* WHAT TO WORK ON *
Filter the data for lines with the word "dropdown", then copy every line so identified.

::::::::

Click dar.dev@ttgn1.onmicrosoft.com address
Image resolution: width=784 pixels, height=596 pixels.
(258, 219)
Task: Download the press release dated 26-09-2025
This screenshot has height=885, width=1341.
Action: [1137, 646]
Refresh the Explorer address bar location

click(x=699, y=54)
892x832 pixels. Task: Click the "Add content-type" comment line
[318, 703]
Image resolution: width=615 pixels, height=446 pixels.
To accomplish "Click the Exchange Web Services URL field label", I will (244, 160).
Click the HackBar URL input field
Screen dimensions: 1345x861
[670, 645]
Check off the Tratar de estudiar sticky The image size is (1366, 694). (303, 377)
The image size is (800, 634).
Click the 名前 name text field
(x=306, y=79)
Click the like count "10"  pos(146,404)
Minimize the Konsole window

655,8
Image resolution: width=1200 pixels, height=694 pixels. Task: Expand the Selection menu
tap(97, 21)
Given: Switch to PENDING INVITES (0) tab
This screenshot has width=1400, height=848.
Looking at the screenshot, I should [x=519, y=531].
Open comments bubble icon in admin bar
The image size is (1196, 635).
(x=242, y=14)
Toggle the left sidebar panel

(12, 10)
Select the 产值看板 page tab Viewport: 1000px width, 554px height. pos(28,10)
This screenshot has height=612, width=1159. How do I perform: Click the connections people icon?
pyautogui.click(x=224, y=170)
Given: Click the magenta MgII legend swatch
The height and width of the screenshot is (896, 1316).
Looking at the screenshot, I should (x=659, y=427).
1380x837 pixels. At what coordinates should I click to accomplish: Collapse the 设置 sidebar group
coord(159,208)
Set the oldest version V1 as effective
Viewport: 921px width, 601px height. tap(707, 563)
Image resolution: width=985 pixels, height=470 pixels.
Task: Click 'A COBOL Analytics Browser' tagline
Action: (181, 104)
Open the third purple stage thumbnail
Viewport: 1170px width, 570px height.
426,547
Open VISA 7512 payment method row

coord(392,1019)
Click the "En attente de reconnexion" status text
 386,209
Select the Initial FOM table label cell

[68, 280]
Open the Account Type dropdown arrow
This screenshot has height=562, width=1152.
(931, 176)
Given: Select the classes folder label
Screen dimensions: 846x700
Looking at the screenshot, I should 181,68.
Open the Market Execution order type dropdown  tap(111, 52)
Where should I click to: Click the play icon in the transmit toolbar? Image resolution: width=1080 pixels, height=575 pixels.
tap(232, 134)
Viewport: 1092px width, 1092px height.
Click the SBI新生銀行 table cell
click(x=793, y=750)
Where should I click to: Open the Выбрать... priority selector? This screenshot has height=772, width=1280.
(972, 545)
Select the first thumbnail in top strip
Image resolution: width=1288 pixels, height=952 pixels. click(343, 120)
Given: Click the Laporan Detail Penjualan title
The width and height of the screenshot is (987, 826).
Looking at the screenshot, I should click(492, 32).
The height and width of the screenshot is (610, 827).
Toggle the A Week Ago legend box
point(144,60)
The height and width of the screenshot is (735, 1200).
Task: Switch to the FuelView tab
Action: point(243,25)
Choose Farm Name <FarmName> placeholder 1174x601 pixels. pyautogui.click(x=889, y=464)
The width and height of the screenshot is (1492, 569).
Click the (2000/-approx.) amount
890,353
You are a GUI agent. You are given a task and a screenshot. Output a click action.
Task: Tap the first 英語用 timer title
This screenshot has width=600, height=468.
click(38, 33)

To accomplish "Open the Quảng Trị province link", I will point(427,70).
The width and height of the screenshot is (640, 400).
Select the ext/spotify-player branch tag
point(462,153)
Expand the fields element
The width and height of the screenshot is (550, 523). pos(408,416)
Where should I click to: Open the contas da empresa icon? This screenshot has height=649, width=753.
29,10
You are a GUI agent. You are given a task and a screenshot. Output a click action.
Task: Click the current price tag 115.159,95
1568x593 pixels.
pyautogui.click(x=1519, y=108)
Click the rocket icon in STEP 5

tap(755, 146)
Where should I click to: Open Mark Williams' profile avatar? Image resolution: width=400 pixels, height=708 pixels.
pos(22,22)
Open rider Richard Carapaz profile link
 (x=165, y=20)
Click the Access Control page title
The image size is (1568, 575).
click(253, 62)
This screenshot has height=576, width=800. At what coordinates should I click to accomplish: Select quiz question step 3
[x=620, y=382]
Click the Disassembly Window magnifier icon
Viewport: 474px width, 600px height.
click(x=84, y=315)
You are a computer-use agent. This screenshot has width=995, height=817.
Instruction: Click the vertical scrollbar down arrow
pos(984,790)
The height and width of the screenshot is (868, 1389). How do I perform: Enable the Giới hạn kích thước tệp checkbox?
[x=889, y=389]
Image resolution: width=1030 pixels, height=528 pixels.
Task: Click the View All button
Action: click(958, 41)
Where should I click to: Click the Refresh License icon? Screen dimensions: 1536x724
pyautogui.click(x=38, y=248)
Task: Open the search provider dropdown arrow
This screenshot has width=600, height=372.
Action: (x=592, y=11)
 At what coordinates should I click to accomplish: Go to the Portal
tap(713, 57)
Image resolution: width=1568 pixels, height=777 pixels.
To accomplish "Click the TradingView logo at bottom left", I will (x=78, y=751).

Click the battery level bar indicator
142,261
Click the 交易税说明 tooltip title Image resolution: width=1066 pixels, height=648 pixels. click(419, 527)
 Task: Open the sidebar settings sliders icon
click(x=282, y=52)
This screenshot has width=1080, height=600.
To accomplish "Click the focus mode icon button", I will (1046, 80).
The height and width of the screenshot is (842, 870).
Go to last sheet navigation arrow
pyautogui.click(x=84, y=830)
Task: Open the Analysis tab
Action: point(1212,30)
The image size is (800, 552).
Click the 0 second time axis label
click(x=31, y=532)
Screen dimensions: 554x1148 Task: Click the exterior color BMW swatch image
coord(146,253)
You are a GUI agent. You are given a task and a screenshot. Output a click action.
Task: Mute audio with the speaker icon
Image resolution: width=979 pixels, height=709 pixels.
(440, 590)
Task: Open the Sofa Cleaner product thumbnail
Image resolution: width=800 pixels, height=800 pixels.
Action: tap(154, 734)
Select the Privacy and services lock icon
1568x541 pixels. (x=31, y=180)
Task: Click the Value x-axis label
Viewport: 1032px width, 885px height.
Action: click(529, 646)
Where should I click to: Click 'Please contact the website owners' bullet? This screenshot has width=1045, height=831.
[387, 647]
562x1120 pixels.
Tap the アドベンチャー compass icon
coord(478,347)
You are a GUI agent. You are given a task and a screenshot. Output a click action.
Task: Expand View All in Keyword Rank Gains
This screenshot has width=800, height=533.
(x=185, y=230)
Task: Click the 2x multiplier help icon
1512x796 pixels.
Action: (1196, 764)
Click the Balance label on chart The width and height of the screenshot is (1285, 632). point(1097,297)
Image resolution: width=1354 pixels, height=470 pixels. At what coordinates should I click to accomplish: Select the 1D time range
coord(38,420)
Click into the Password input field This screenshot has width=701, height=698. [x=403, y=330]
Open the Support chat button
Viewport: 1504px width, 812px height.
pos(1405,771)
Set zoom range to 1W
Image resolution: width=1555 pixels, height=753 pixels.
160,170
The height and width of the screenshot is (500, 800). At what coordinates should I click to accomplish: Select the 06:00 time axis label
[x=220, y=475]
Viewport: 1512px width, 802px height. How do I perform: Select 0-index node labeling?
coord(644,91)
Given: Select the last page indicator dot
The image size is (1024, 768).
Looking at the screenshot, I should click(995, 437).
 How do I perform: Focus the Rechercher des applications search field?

::::::::

* SOLUTION *
Open the Account Type dropdown arrow
Open the Market Execution order type dropdown  tap(111, 52)
Task: Open the search provider dropdown arrow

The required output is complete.